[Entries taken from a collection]
***

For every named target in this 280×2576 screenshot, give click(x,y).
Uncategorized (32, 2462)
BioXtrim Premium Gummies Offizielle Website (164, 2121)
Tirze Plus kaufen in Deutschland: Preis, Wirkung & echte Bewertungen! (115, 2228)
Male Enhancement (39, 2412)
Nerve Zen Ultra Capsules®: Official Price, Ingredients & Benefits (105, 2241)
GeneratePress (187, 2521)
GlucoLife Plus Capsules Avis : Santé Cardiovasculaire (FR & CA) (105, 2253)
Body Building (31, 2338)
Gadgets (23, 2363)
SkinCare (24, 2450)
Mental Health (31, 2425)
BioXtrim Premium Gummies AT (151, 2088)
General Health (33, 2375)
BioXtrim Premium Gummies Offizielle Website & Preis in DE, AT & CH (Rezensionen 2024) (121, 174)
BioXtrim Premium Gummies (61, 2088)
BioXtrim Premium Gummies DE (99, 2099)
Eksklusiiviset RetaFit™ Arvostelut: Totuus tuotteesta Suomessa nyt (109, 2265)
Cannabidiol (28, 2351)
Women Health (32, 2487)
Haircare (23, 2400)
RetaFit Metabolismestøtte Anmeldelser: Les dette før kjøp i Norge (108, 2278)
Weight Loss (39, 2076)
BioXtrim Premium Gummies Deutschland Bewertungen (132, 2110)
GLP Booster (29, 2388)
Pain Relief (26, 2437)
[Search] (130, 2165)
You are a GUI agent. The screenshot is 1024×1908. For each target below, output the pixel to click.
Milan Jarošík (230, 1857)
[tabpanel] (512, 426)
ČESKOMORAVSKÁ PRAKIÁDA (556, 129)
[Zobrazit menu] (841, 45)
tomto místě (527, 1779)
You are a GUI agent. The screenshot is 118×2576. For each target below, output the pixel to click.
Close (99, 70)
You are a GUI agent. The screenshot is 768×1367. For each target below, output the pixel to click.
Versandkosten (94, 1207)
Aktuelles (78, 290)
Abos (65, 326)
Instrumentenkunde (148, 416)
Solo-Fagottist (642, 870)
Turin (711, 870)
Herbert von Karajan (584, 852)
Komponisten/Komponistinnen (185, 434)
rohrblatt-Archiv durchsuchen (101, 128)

***

WORK ORDER: Precisely reproduce the lines of the entries, beginning at the first and ending at the one containing "GeneratePress (187, 2521)". Add nothing.

SOLUTION:
For every named target in this 280×2576 screenshot, give click(x,y).
Uncategorized (32, 2462)
BioXtrim Premium Gummies Offizielle Website (164, 2121)
Tirze Plus kaufen in Deutschland: Preis, Wirkung & echte Bewertungen! (115, 2228)
Male Enhancement (39, 2412)
Nerve Zen Ultra Capsules®: Official Price, Ingredients & Benefits (105, 2241)
GeneratePress (187, 2521)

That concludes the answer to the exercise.